Regardless of your programming language of preference, data visualization is paramount to understanding complex patterns in data. However, there are many steps that need to be taken before we can visualize the data. Therefore, this tutorial offers an illustration of the entire data visualization process in R
and Python
. To illustrate the process from importing to visualizing data, we will use data from the FiveThirtyEight Presidential Endorsement Tracker.
Given this focus on outlining the process of visualizing data, this tutorial does not offer a comprehensive explanation of the principles underlying data visualization. Some prior knowledge of data wrangling/visualization in either language before starting this tutorial is recommended before going through the examples in this tutorial. For an overview of tidyverse
tools in R
that will be useful to brush up on before starting this tutorial, you can go through some of the tidyverse primers from RStudio.
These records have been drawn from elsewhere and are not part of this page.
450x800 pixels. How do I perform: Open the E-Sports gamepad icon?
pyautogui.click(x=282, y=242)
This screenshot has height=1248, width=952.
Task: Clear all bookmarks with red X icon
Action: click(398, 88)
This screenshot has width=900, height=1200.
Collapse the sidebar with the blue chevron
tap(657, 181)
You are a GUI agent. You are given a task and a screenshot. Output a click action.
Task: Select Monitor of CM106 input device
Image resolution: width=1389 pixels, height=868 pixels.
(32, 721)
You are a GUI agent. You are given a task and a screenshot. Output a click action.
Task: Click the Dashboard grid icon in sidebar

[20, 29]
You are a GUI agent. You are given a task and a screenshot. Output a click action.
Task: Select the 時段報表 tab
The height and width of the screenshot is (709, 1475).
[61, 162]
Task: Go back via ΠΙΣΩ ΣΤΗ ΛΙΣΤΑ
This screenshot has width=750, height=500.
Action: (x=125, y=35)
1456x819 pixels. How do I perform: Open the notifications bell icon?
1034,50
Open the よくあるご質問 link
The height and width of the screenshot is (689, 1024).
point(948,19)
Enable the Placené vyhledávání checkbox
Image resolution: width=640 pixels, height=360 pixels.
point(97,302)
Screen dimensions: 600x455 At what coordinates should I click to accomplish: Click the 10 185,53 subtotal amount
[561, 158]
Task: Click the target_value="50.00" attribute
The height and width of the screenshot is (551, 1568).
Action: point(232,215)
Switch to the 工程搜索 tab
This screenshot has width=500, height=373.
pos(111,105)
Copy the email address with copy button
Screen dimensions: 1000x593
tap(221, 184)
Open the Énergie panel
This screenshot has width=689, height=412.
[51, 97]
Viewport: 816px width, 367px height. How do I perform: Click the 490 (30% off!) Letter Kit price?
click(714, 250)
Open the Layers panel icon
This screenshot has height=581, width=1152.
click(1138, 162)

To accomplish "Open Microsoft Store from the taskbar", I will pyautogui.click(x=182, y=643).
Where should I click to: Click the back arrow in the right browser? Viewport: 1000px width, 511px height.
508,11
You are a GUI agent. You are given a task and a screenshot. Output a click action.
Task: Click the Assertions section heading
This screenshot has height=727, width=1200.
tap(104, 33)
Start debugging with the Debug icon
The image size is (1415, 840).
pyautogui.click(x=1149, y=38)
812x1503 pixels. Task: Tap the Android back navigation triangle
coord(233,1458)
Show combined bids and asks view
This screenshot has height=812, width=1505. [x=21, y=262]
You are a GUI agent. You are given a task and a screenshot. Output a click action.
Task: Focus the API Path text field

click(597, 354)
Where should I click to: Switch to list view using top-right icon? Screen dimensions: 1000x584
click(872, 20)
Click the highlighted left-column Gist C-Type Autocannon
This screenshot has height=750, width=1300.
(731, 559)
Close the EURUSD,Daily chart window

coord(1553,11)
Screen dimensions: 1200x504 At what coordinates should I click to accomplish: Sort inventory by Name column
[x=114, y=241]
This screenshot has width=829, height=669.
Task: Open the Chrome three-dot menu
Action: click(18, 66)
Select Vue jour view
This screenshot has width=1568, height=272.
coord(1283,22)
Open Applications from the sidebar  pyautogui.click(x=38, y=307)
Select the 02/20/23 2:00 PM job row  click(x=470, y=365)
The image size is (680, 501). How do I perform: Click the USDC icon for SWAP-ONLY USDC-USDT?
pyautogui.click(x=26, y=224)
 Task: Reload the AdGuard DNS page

Therefore, this tutorial provides a very brief overview of:
- Importing and summarizing data
- Preparing data for visualization
- The next step: basic visualization with barplots and faceting
This tutorial uses several packages from the tidyverse
library in R
, as well as the reticulate
package which provides a comprehensive set of tools for interoperability between Python
and R.
The Python
libraries utilized in this tutorial are pandas
for importing, summarizing, and manipulating data and plotnine
for data visualization.